Tim Ashley 

Leipzig Gewandhaus/Blomstedt

Royal Festival Hall, London
  
  


The problem with teenage virtuosos is that they don't always mature in ways one had hoped. Violinist Julian Rachlin became a star at 14, when he won the Eurovision Young Musician of the Year Award. He's now 29, and much of the spontaneity of his earlier playing, it seems, has been replaced by a mannered self-consciousness.

His performance of Beethoven's Violin Concerto with the Leipzig Gewandhaus Orchestra under Herbert Blomstedt was a wayward effort. Deploying a lighter tone than many interpreters, Rachlin's approach was meditative and rhapsodic, ill suited to a work that demands grandness of gesture and a sense of the vast span of the its architecture. Rachlin's fondness for dawdling over unaccompanied, or sparsely accompanied, passages led to some swerving variations in speed that threatened to pull the first movement out of shape. The curling phrases of the larghetto hovered between decorative refinement and self-indulgence and it was only in the finale, where rhythmic propulsion gives little room for manoeuvre, that his performance acquired coherence and momentum.

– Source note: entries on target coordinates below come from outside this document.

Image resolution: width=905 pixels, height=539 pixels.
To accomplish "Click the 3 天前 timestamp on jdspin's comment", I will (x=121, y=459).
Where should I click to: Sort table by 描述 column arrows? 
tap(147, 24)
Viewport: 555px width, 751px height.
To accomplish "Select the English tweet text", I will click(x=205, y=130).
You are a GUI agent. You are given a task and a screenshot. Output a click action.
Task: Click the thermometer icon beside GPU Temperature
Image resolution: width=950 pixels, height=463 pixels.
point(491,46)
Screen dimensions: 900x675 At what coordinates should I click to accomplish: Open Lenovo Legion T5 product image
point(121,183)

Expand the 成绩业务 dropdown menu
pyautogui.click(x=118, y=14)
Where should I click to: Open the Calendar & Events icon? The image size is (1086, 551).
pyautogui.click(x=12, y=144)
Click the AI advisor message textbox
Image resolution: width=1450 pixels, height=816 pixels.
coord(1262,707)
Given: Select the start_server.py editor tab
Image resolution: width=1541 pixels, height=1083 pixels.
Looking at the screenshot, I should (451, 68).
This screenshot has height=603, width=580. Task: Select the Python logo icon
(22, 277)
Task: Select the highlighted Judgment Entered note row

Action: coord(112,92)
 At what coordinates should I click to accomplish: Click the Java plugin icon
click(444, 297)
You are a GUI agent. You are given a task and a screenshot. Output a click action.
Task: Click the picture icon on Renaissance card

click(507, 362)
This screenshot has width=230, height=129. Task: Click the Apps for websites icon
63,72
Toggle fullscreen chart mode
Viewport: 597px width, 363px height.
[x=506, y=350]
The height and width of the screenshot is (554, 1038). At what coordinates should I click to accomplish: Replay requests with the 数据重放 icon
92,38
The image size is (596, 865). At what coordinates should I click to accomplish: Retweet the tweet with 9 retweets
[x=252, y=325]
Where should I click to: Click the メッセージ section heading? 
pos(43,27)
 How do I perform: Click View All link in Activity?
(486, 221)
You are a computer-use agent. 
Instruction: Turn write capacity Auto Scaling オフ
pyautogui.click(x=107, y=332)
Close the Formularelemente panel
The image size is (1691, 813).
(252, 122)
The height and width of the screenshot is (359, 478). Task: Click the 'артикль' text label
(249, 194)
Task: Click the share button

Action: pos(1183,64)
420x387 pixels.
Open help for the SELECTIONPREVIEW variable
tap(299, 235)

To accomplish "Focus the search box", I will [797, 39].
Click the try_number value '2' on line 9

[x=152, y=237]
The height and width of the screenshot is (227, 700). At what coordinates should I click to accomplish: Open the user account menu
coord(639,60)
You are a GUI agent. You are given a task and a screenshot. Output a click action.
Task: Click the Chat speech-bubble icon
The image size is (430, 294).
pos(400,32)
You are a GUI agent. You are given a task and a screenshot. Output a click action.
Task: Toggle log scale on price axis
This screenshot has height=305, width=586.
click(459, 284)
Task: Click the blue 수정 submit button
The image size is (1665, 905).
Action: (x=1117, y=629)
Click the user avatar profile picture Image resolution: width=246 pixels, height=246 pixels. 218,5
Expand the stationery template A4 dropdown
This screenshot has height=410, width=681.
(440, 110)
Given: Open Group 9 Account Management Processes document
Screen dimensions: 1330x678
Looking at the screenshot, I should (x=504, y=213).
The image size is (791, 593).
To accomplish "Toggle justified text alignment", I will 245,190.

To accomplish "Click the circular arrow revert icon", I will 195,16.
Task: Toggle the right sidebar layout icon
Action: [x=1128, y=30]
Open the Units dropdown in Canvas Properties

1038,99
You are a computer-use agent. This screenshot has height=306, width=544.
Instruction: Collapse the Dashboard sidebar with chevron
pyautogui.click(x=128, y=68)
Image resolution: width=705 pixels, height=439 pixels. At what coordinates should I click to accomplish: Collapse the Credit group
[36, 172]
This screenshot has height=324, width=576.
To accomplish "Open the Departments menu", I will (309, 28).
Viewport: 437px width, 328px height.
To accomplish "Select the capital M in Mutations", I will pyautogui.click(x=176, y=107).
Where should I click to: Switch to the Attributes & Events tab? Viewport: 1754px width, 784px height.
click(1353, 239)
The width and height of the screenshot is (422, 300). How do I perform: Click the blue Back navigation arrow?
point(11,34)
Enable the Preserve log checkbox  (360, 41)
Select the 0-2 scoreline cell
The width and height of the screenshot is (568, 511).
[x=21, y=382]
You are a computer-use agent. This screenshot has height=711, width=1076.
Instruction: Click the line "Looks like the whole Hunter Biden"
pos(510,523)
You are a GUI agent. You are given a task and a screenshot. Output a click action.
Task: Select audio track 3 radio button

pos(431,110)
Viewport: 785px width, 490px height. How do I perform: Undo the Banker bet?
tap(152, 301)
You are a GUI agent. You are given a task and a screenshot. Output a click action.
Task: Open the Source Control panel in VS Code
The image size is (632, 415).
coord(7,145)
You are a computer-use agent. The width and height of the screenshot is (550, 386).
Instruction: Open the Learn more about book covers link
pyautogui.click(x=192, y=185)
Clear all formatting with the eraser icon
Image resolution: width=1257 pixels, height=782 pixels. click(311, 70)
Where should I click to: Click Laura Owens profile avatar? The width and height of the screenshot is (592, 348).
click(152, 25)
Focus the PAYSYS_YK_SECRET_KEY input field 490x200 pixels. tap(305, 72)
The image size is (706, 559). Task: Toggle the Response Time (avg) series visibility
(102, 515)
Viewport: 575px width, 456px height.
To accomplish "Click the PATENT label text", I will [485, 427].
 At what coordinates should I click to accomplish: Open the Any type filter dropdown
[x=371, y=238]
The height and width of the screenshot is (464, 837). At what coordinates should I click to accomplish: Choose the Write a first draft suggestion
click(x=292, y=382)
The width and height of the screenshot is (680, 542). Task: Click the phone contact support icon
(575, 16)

After the interval came Tchaikovsky's Fourth Symphony, not an obvious choice for Blomstedt, though it found him at his best, probing the work's depths without losing sight of its emotional force. Much has been made of the symphony's psychodramatic content, though Blomstedt reminded us that its power also comes from Tchaikovsky's deployment of phrases that germinate and decay, and stretches in which rhythm and counterpoint come close to dislocation. Some might prefer a more vibrant sound, but this performance showed Tchaikovsky to be Brahms's equal in structural complexity, and as such was revelatory.